1. I've been trying to investigate real-world services, and had looked at two prominent services implementation of MS CRM 3.0 and SalesForce AppExchange - they are both very CRUDy and (how one of anti-pattern mentions it as) "Loosey Goosey". First is the list of operations in the SalesForce API (from their documentation)

The following table lists supported calls in the API in alphabetical order, and provides a brief description for each. Click a call name to see syntax, usage, and more information for that call.

Note: For a list of API utility calls, see API Utility Calls.

Call Description
convertLead

Converts a Lead into an Account, Contact, or (optionally) an Opportunity.
create

Adds one or more new individual objects to your organization’s data.
delete

Deletes one or more individual objects from your organization’s data.
describeGlobal

Retrieves a list of available objects for your organization’s data.
describeLayout

Retrieves metadata about page layouts for the specified object type.
describeSObject

Retrieves metadata (field list and object properties) for the specified object type.

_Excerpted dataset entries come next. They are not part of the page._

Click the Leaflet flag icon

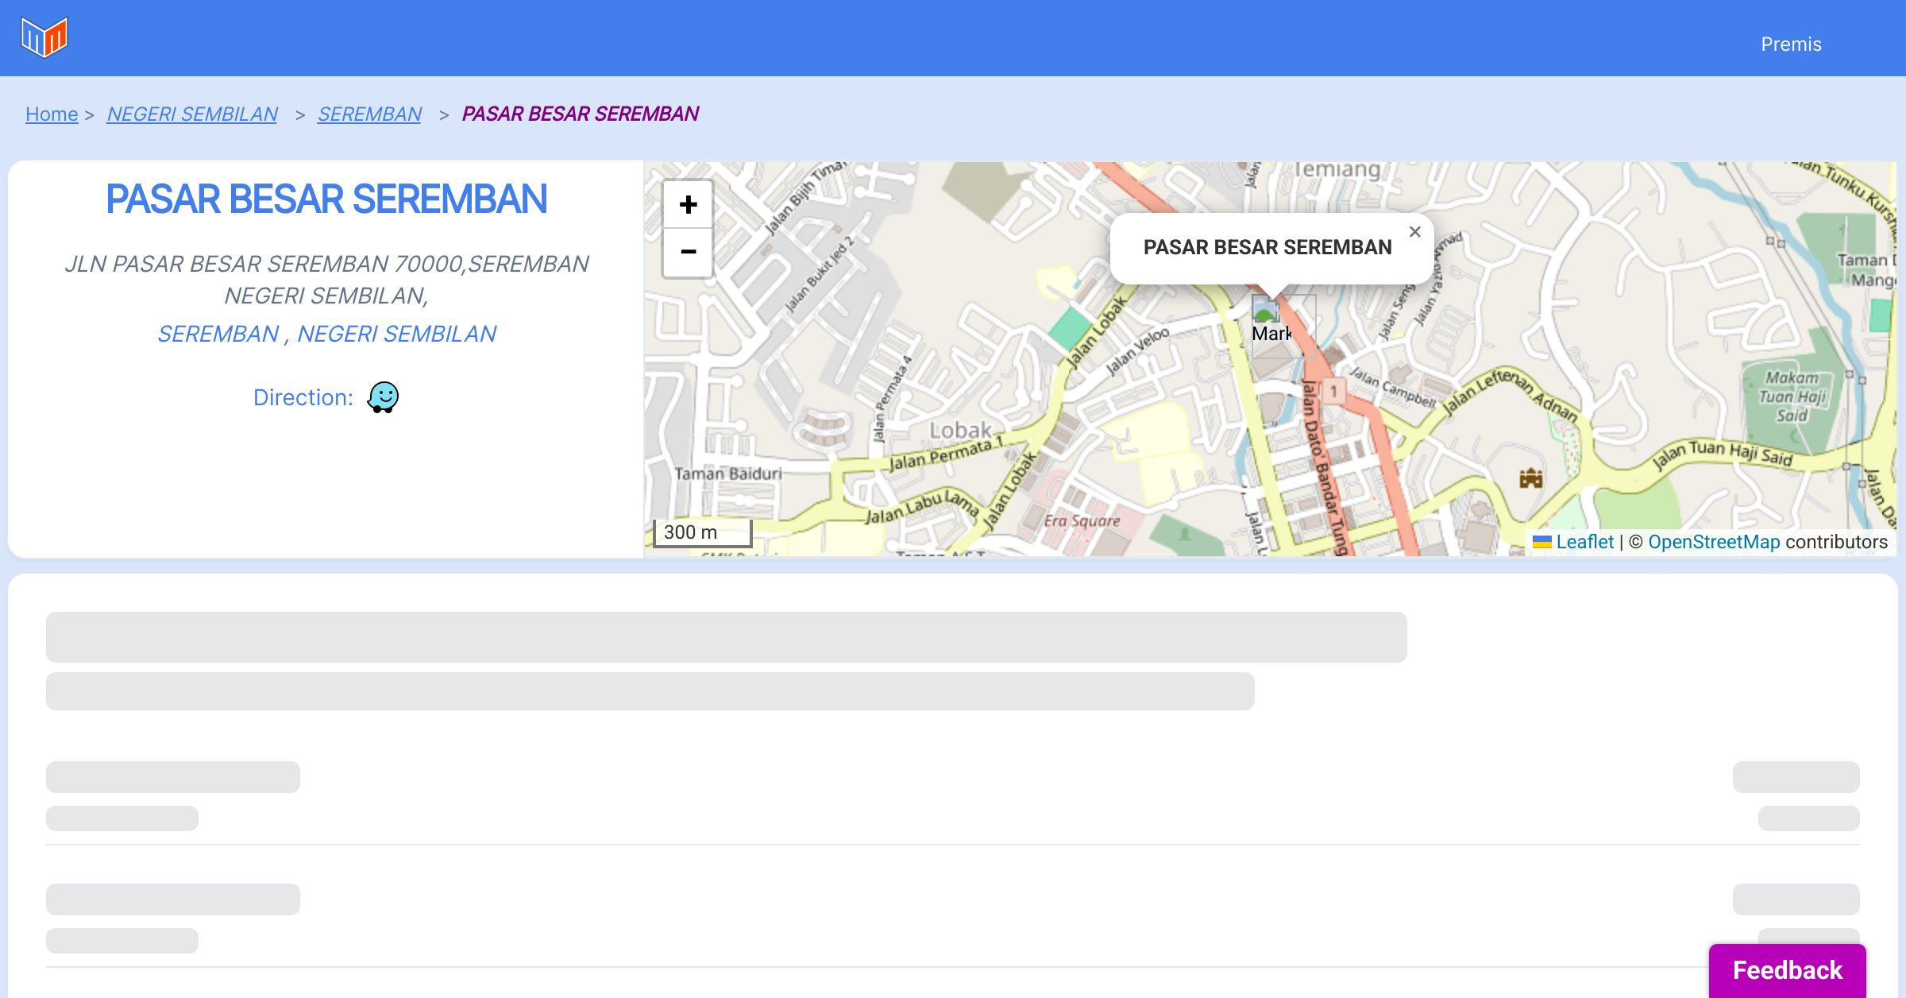1541,542

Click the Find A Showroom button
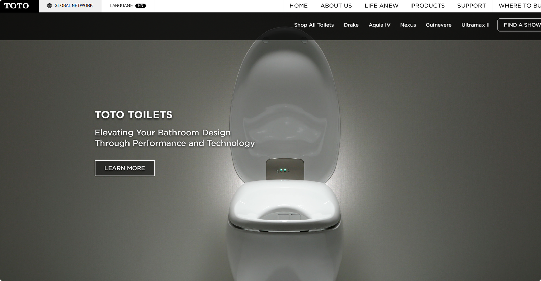point(520,25)
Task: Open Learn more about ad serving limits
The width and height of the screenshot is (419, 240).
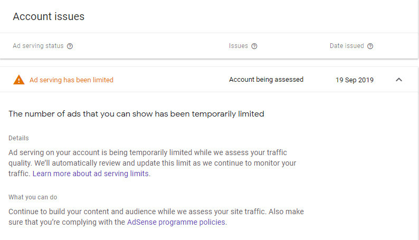Action: [x=90, y=174]
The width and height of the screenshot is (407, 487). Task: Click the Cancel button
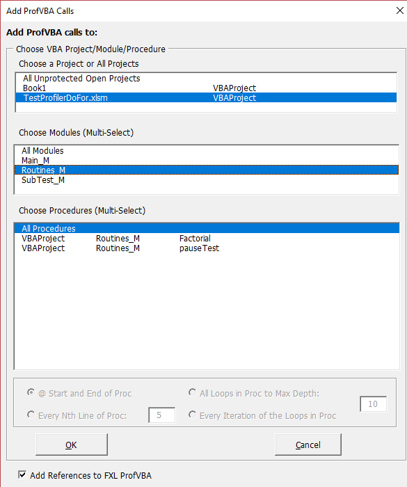pyautogui.click(x=308, y=445)
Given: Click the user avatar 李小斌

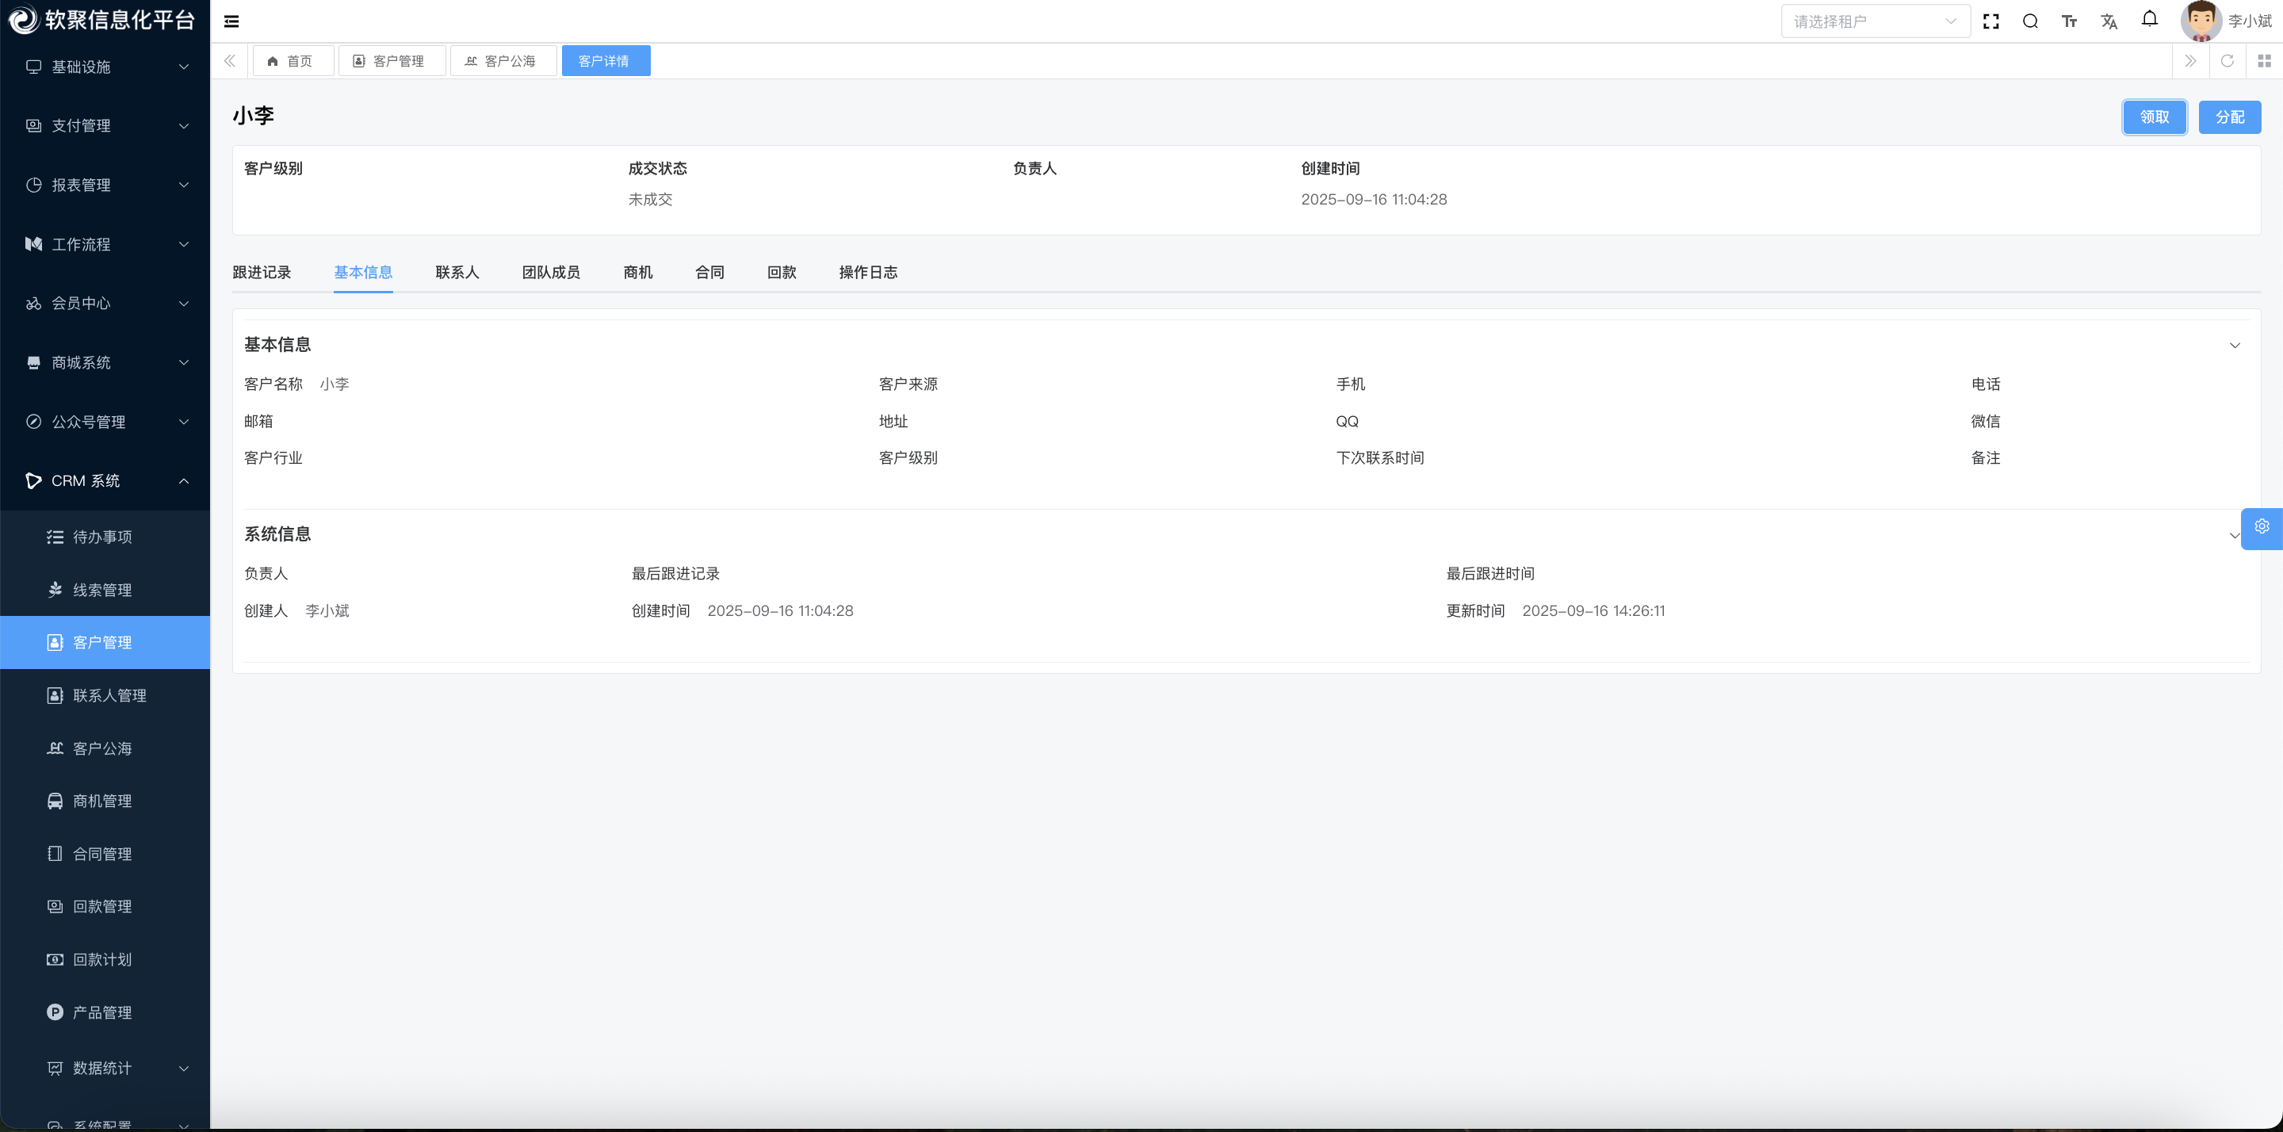Looking at the screenshot, I should (x=2199, y=21).
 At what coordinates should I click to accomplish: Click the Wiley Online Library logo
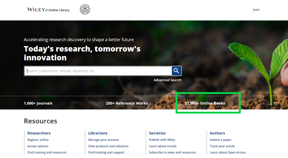point(48,10)
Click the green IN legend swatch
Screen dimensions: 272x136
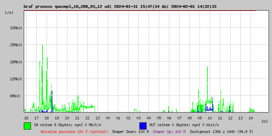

Superseded by describeSObjects.
describeSObjects

An array-based version of describeSObject.
describeTabs

Describes the “apps” and tabs that have been configured for the user.
getDeleted

Retrieves the IDs of individual objects of the specified object that have been deleted since the specified time. For information on IDs, see ID Fields.
getUpdated

Retrieves the IDs of individual objects of the specified object that have been updated since the specified time. For information on IDs, see ID Fields.
login

Logs in to the login server and starts a client session.
query

Executes a query against the specified object and returns data that matches the specified criteria.
queryMore

Retrieves the next batch of objects from a query.
retrieve

Retrieves one or more objects based on the specified object IDs.
search

Executes a text search in your organization’s data.
update

Updates one or more existing objects in your organization’s data.
upsert

Creates new objects and updates existing objects; matches on a custom field to determine the presence of existing objects.

and here are list of operations supported by MS CRM 3.0

The following operations are supported. For a formal definition, please review the Service Description.

Execute
Executes business logic and special operations using a message-based approach. The Execute method takes a message request class as a parameter and returns a message response class.

Retrieve
Retrieves an instance of the specified entity.

RetrieveMultiple
Retrieves a collection of entity instances of the specified type, which meet the specified conditions.

Delete
Deletes the instance of the specified entity.

Create
Creates an instance of an entity.

Update
Updates the instance of the specified entity.

Fetch
Executes a query specified in the FetchXML language. The results are returned as an XML string.

As you can see they are neither proccess or task oriented, also noticable is that they aren't tied to any particular entity. What do you have to say about this, as a real-world example?

2. One word you mentioned was "meaty" - lately i've been doing some research on ESB, and looking at the literature on the web, it seems one should expose rather very specific task-oriented services. As an example again, consider the following operations for a Hotel Booking Service:

GetAvaliableHotels

GetHotelDescription

GetHotelRate

GetHotelReservationInfo

MakeHotelReservation

CancelHotelReservation

This seems to be quite specific, but as was the example orginally posted this will put you into the same trouble with having costly cross-service calls (say with other related services such as customer info, air booking, vehicel hiring etc). So the question is what is "meaty", is the specificity or the completeness/generality (such as the CRM examples above) of a service?

Now, what I think is that perhaps we should expose a bunch of Logically-Related-Services (LRS) atop a core business system - which would mean that each of the individual service is not autonomous, per se, but rather the lot as a whole is autonomous. And within/amoungst these LRS we can share (both internally and externally) schema (for say a customer entity, an order entity, an invoice entity etc.) to have much better performance, specificity, and business-model correctness? What do you think, is even technically correct to do so?